A french security researcher has reportedly found a security flaw in the mAadhaar app which makes it easy for someone with physical access to any user’s phone to acquire their personal Aadhaar card details. In a series of Tweets, he explained the flaw and has pointed out the issues that afflict the mAadhaar Android app.
He further says that it is super easy to get the password of the local database since the mAadhaar is saving all the biometric settings in a local database which is protected with a password. And, to generate the password, they used a random number with 123456789 as seed and a hardcoded string db_password_123.

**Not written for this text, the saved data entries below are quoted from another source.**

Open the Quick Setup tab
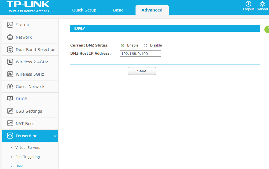The height and width of the screenshot is (169, 269). [x=84, y=10]
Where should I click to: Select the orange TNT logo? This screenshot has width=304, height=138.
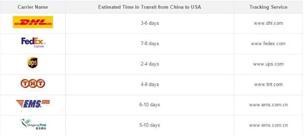click(33, 83)
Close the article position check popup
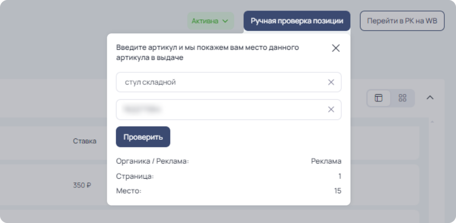This screenshot has width=456, height=223. (x=336, y=48)
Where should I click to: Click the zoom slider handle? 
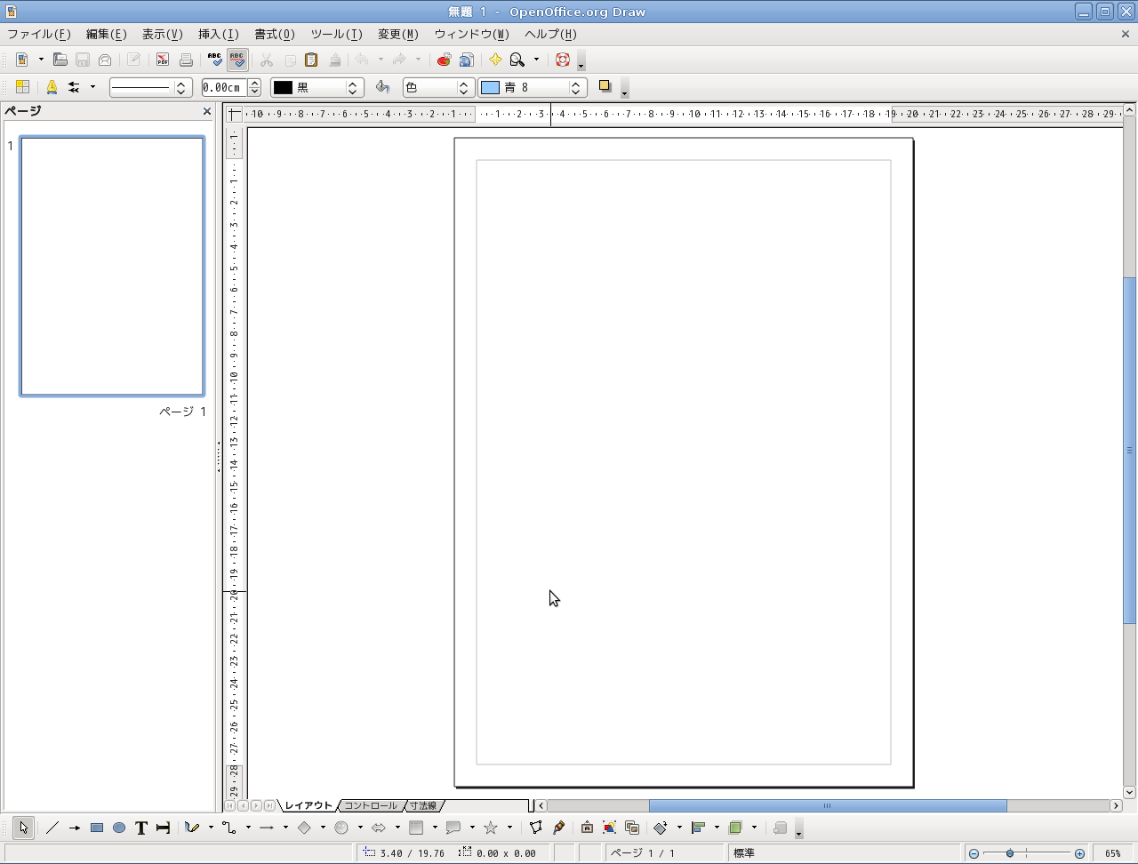click(x=1010, y=853)
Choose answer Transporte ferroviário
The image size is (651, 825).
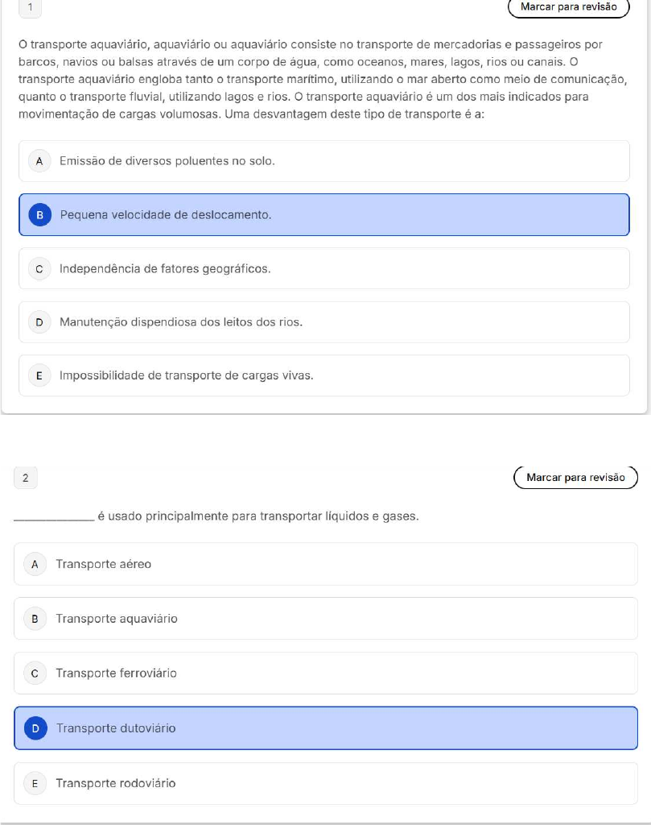coord(326,673)
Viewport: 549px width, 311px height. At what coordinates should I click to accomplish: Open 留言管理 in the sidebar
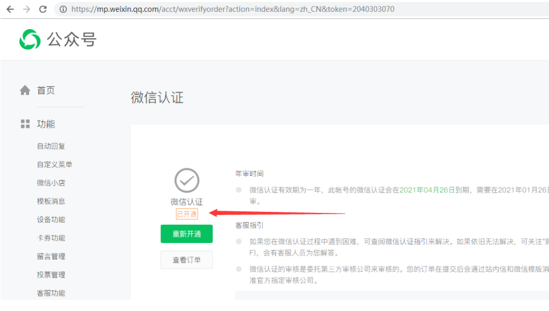point(51,256)
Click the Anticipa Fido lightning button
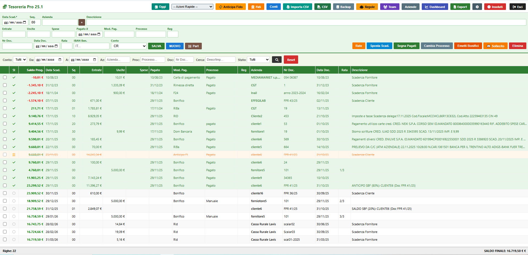 [x=230, y=7]
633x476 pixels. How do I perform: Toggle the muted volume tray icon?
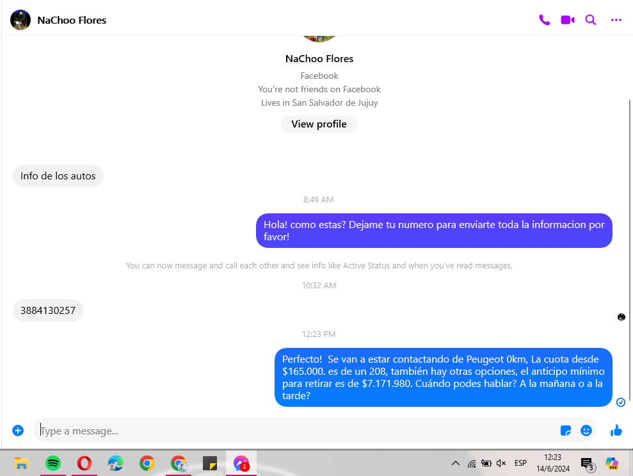pos(501,463)
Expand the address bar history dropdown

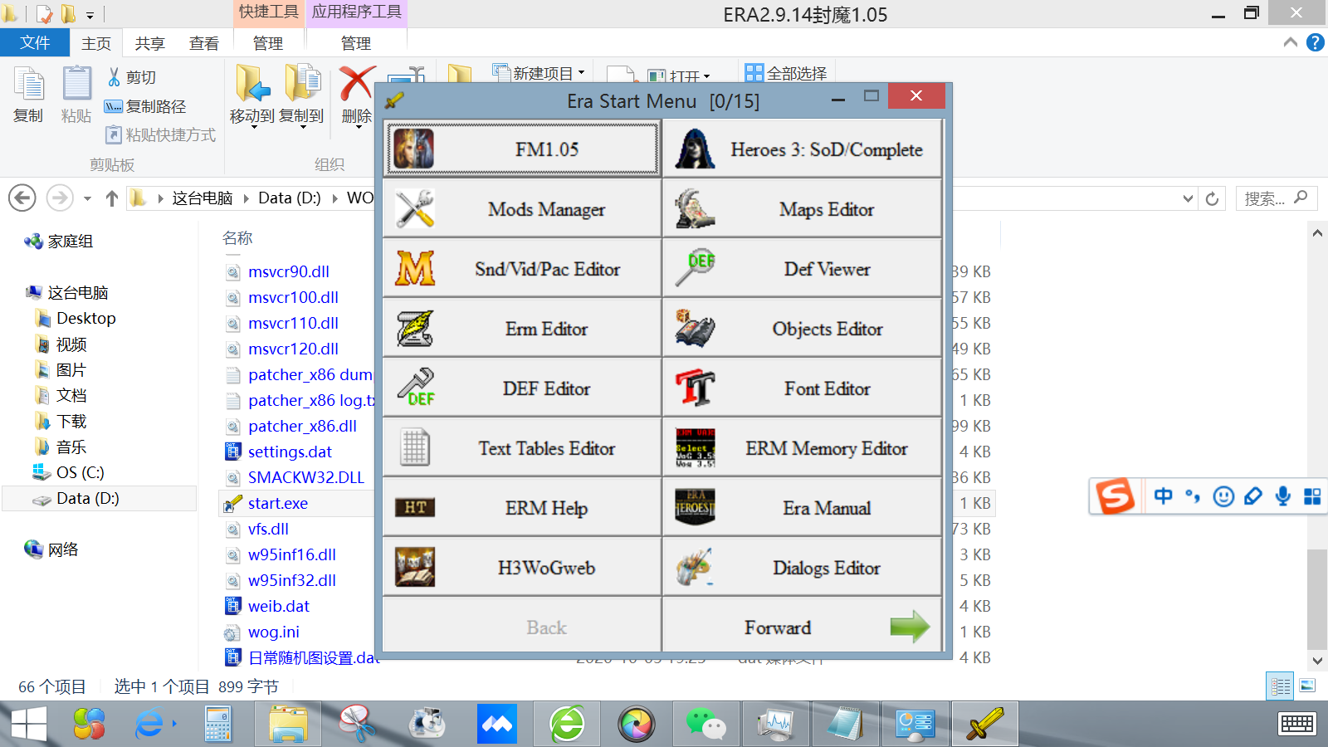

He also said that debug feature that is enabled in the app by default lets someone to repack the app with the logging activated and distribute it so all your Aadhaar data will be available on the sdcard so the attacker can easily upload the log file to his server.
Hi #Indian people! #Hackers are already at work. Afaik, I found the 1st #Aadhaar malware (a modified version of the official #Aadhaar #android app) on the web: https://t.co/VKuYdz94p5— Elliot Alderson (@fs0c131y) January 12, 2018
VT score: 2/62
cc @malwrhunterteam @virqdroid @LukasStefanko @JAMESWT_MHT pic.twitter.com/rr9O2ZnmAf
However, UIDAI was quick to respond to the user and in a response Tweet, it mentioned that “mAadhaar uses a local db to store the user preferences on the user’s device. This data is application preferences as created by the user on his/her phone. The app does not capture, store or take any biometric inputs. So the question of biometrics being compromised does not arise.” He further clarified that the app code suggests that mAadhaar app stores a user’s eKYC data like name, Aadhaar Number, Name, address, photograph on the phone itself.
mAadhaar uses a local db to store the user preferences on the user's device. This data is application preferences as created by user on his/her phone. The app does not capture, store or take any biometric inputs. So question of biometrics being compromised does not arise.— Aadhaar (@UIDAI) January 11, 2018
He also released a proof-of-concept Aadhaar database password generator which according to him generates the same password all the time which makes it relatively easier to crack the said password. However, the authenticity if the password generator is yet to be confirmed. The silver lining of the flaw is that it cannot be exploited remotely, instead it needs physical access.
There was a report early last week which said that a major security loophole in the Aadhaar database which made the unrestricted access to the database available just for Rs. 500, post this report,UIDAI issued restriction to about 5,000 officials to the Aadhaar portal.